Listed entries START

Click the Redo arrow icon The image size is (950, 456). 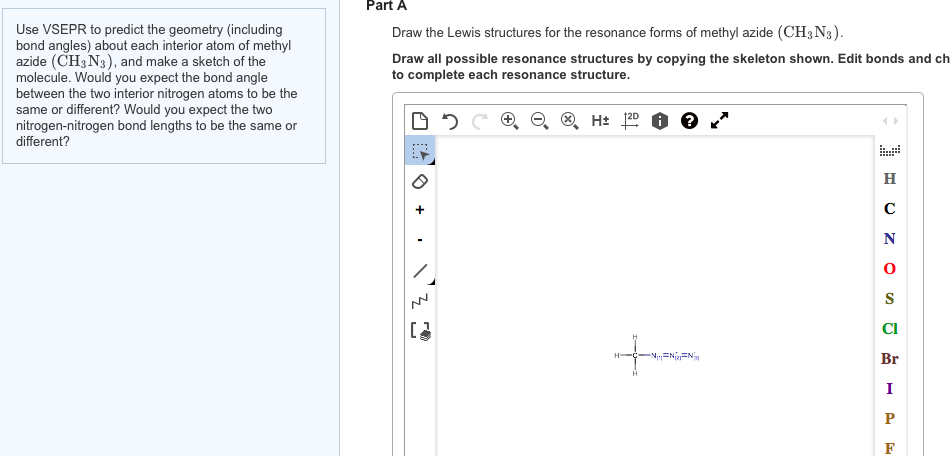(479, 121)
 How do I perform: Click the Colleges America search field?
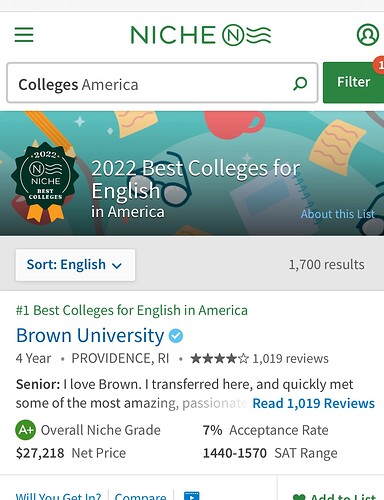[x=162, y=83]
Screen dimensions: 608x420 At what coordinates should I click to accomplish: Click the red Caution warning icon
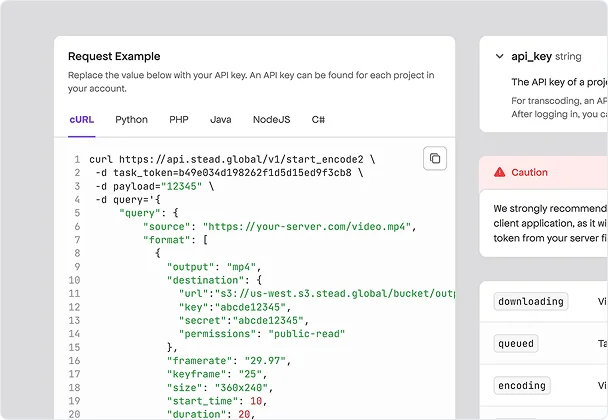498,172
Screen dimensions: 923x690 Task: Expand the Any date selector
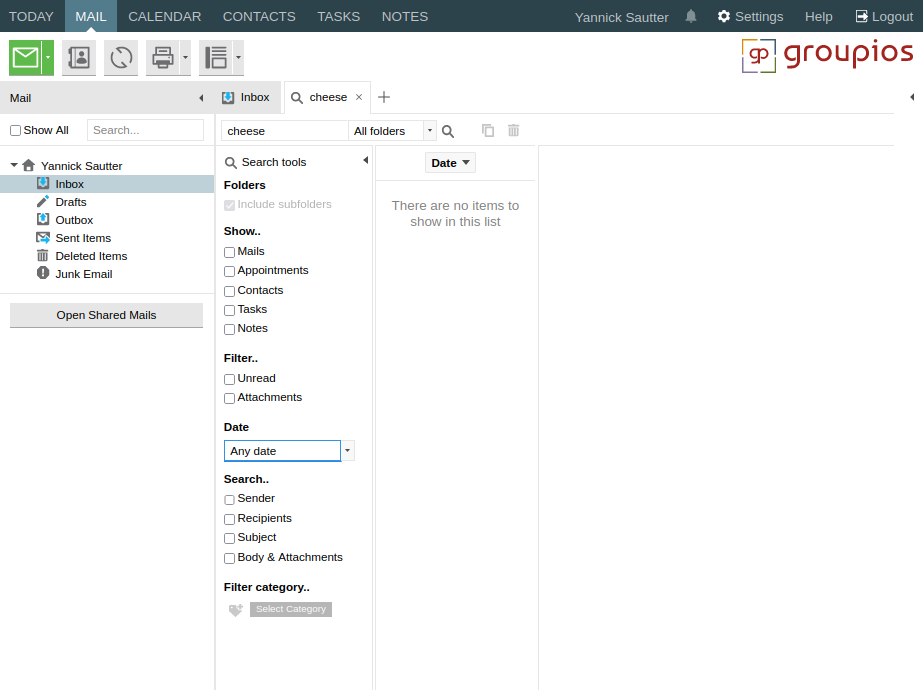point(348,450)
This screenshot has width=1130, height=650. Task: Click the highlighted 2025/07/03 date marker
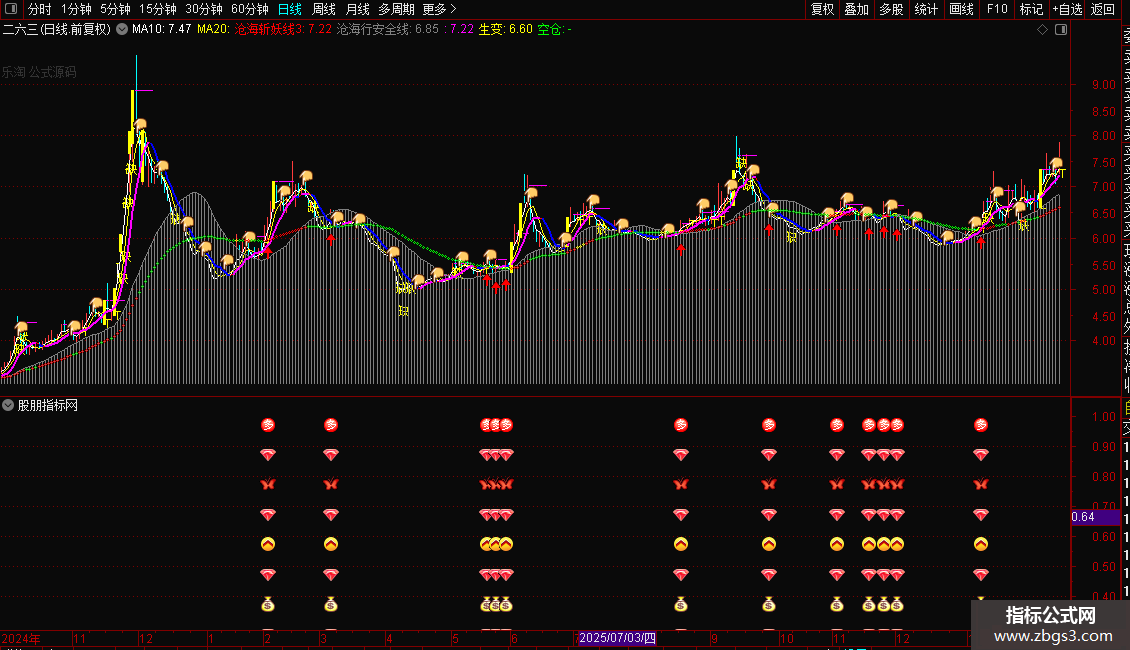617,638
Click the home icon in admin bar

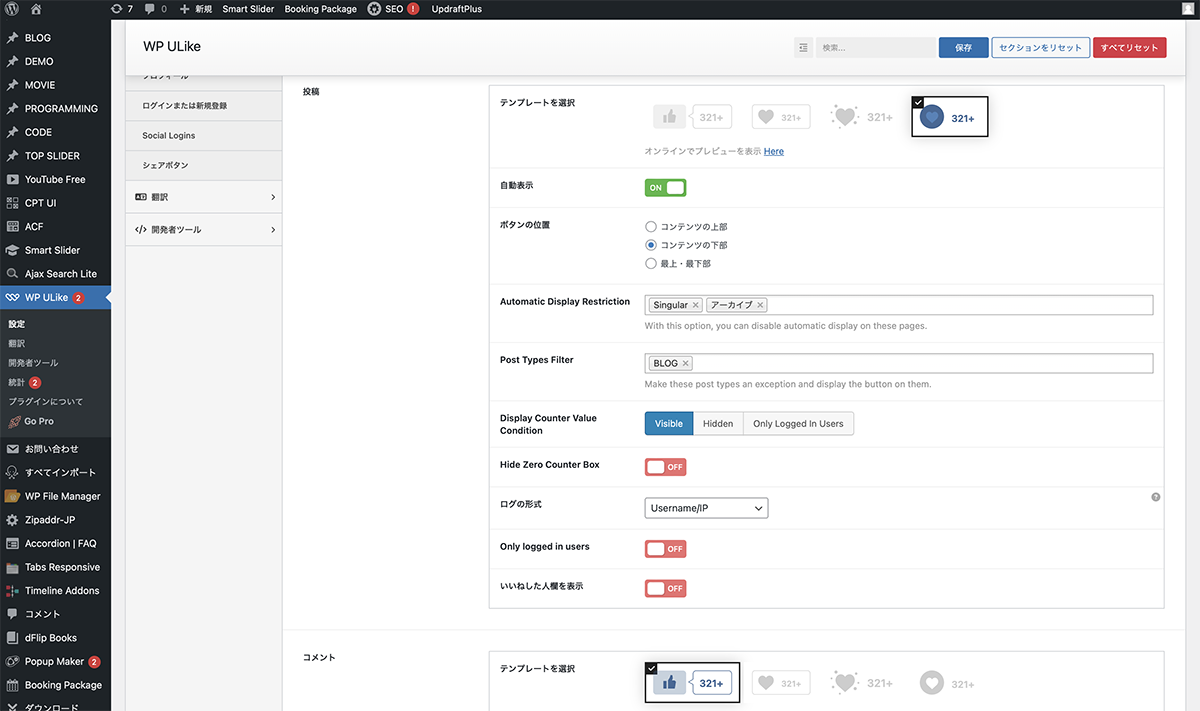[x=36, y=9]
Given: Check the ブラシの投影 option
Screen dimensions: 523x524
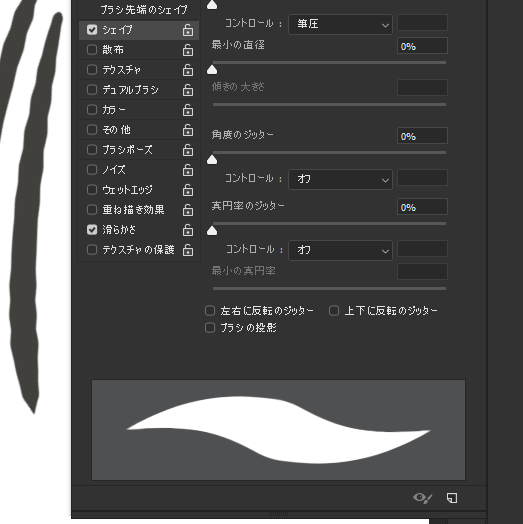Looking at the screenshot, I should coord(210,328).
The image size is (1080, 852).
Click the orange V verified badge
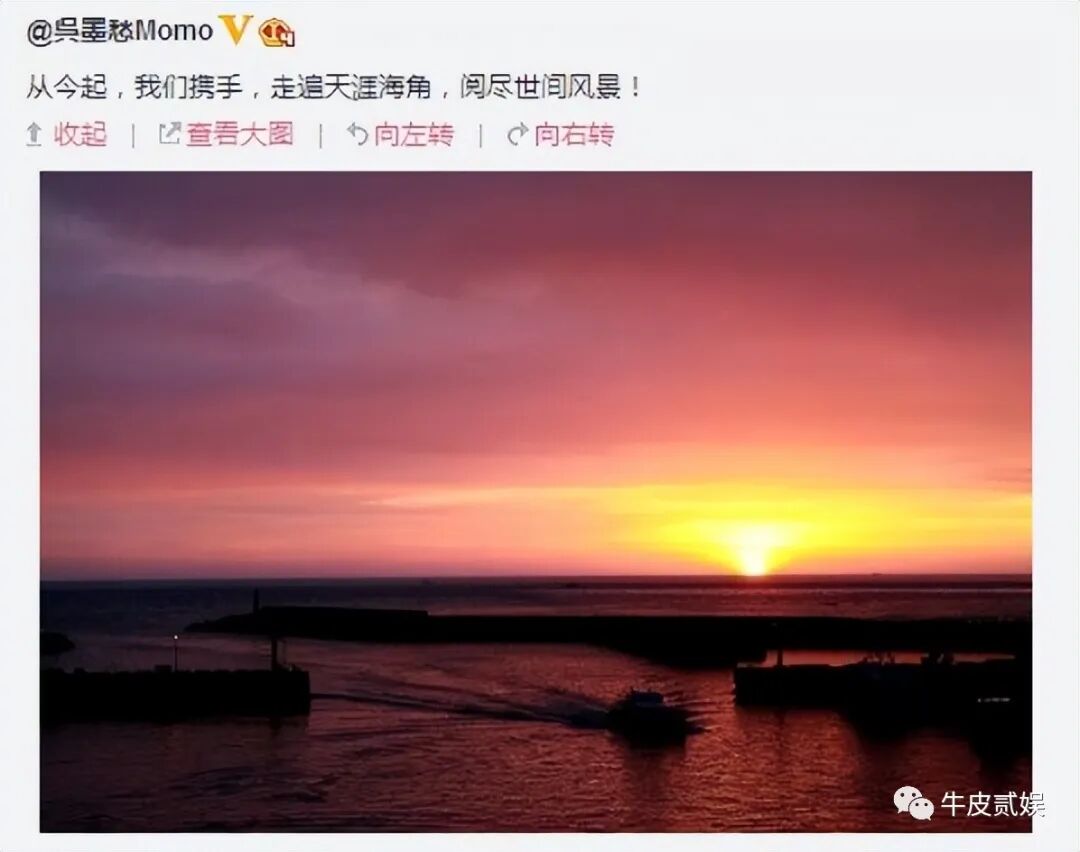[236, 30]
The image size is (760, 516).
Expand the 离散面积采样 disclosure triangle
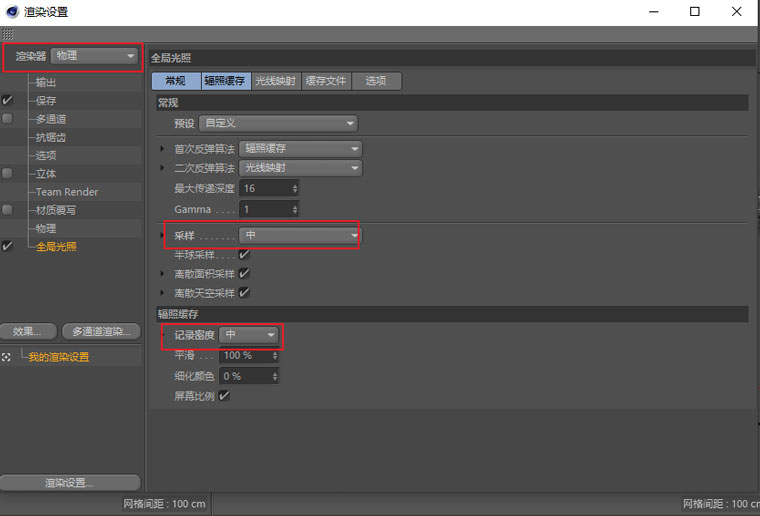(162, 274)
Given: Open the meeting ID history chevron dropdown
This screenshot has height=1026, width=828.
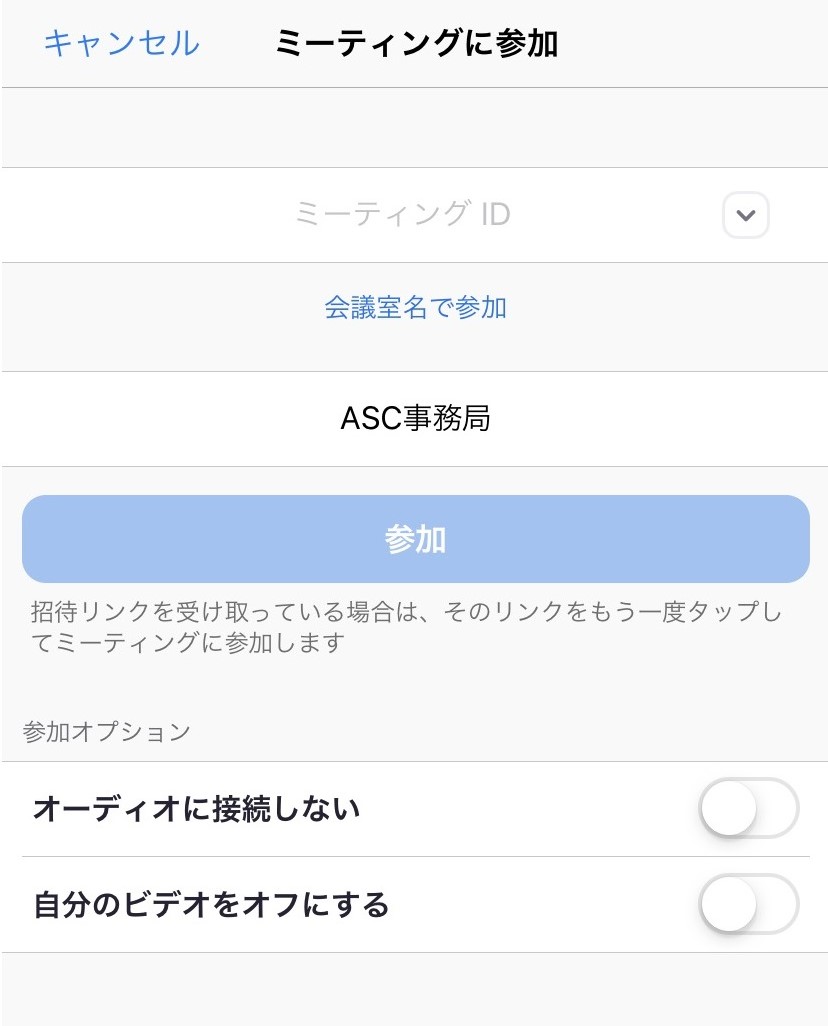Looking at the screenshot, I should pyautogui.click(x=746, y=215).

Listed entries END

# Exercise directions
Transcribe the listing above exactly, but only from the line with "Click the home icon in admin bar" through the line with "Given: Open the". Include both of those lines and omit the pictures.

# Answer space
Click the home icon in admin bar

[x=36, y=9]
Given: Check the ブラシの投影 option
Screen dimensions: 523x524
Looking at the screenshot, I should coord(210,328).
The image size is (1080, 852).
Click the orange V verified badge
[236, 30]
The image size is (760, 516).
Expand the 离散面积采样 disclosure triangle
(162, 274)
Given: Open the meeting ID history chevron dropdown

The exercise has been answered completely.